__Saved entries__
****

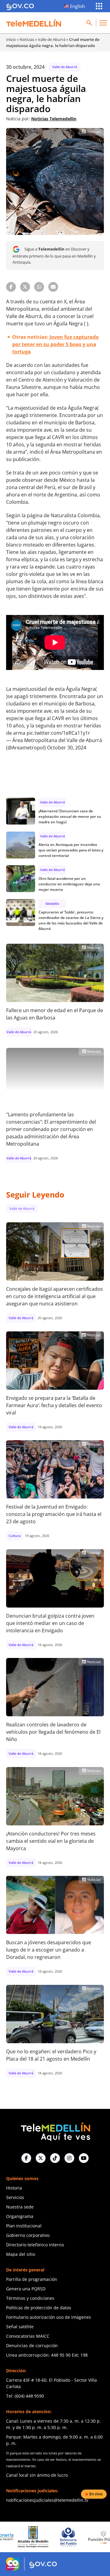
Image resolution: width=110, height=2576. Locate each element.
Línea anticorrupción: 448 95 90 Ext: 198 (47, 2355)
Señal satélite (20, 2326)
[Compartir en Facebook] (11, 287)
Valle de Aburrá (51, 39)
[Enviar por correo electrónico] (53, 287)
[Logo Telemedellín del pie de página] (55, 2131)
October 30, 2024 (66, 747)
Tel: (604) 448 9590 (25, 2396)
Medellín (52, 903)
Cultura (14, 1535)
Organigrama (19, 2216)
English (77, 6)
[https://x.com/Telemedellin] (41, 2158)
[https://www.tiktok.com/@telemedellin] (55, 2158)
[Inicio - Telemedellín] (33, 23)
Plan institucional (24, 2226)
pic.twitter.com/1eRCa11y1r (58, 733)
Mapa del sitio (20, 2254)
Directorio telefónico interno (35, 2245)
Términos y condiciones (30, 2298)
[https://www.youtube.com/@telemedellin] (84, 2158)
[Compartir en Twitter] (25, 287)
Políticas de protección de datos (38, 2308)
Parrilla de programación (31, 2279)
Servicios (15, 2197)
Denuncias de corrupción (32, 2345)
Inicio (11, 39)
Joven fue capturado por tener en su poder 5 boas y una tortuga (55, 344)
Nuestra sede (20, 2207)
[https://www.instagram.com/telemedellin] (69, 2158)
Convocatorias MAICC (28, 2336)
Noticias (27, 39)
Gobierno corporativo (28, 2235)
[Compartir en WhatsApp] (39, 287)
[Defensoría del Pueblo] (42, 2537)
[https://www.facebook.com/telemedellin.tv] (26, 2158)
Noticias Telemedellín (53, 119)
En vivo (96, 2494)
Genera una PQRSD (26, 2289)
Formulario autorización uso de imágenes (48, 2317)
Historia (14, 2188)
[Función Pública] (77, 2536)
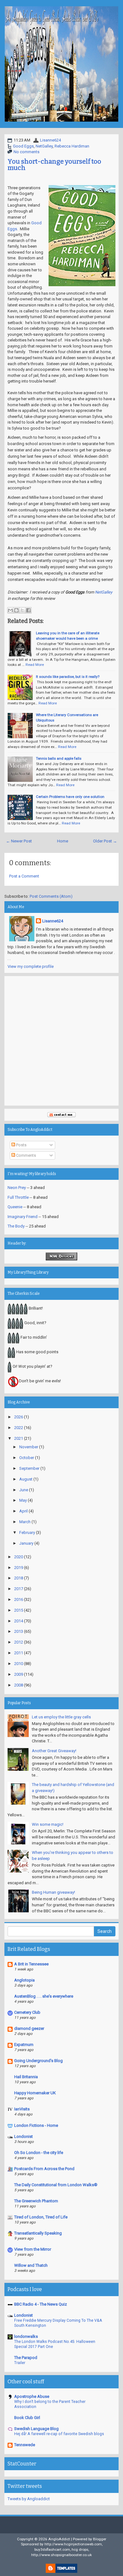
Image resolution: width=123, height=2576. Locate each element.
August (25, 1479)
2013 (18, 1631)
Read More (35, 664)
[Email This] (10, 610)
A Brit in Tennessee (31, 1964)
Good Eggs (23, 146)
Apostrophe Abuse (31, 2396)
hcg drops (80, 2549)
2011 (18, 1652)
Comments (25, 1155)
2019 (18, 1567)
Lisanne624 (50, 140)
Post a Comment (24, 876)
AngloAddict (59, 2539)
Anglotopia (24, 1980)
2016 (18, 1599)
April (23, 1511)
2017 (18, 1588)
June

****

__Work instructions__
Word for word, repeat all of the entries above, leaving out the pictures.

__Answer for the task__
Image resolution: width=110, height=2576. Locate each element.
Línea anticorrupción: 448 95 90 Ext: 198 (47, 2355)
Señal satélite (20, 2326)
[Compartir en Facebook] (11, 287)
Valle de Aburrá (51, 39)
[Enviar por correo electrónico] (53, 287)
[Logo Telemedellín del pie de página] (55, 2131)
October 30, 2024 (66, 747)
Tel: (604) 448 9590 (25, 2396)
Medellín (52, 903)
Cultura (14, 1535)
Organigrama (19, 2216)
English (77, 6)
[https://x.com/Telemedellin] (41, 2158)
[https://www.tiktok.com/@telemedellin] (55, 2158)
[Inicio - Telemedellín] (33, 23)
Plan institucional (24, 2226)
pic.twitter.com/1eRCa11y1r (58, 733)
Mapa del sitio (20, 2254)
Directorio telefónico interno (35, 2245)
Términos y condiciones (30, 2298)
[https://www.youtube.com/@telemedellin] (84, 2158)
[Compartir en Twitter] (25, 287)
Políticas de protección de datos (38, 2308)
Parrilla de programación (31, 2279)
Servicios (15, 2197)
Denuncias de corrupción (32, 2345)
Inicio (11, 39)
Joven fue capturado por tener en su poder 5 boas y una tortuga (55, 344)
Nuestra sede (20, 2207)
[https://www.instagram.com/telemedellin] (69, 2158)
Convocatorias MAICC (28, 2336)
Noticias (27, 39)
Gobierno corporativo (28, 2235)
[Compartir en WhatsApp] (39, 287)
[Defensoría del Pueblo] (42, 2537)
[https://www.facebook.com/telemedellin.tv] (26, 2158)
Noticias Telemedellín (53, 119)
En vivo (96, 2494)
Genera una PQRSD (26, 2289)
Formulario autorización uso de imágenes (48, 2317)
Historia (14, 2188)
[Función Pública] (77, 2536)
Image resolution: width=123, height=2576. Locate each element.
August (25, 1479)
2013 (18, 1631)
Read More (35, 664)
[Email This] (10, 610)
A Brit in Tennessee (31, 1964)
Good Eggs (23, 146)
Apostrophe Abuse (31, 2396)
hcg drops (80, 2549)
2011 (18, 1652)
Comments (25, 1155)
2019 (18, 1567)
Lisanne624 (50, 140)
Post a Comment (24, 876)
AngloAddict (59, 2539)
Anglotopia (24, 1980)
2016 (18, 1599)
April (23, 1511)
2017 (18, 1588)
June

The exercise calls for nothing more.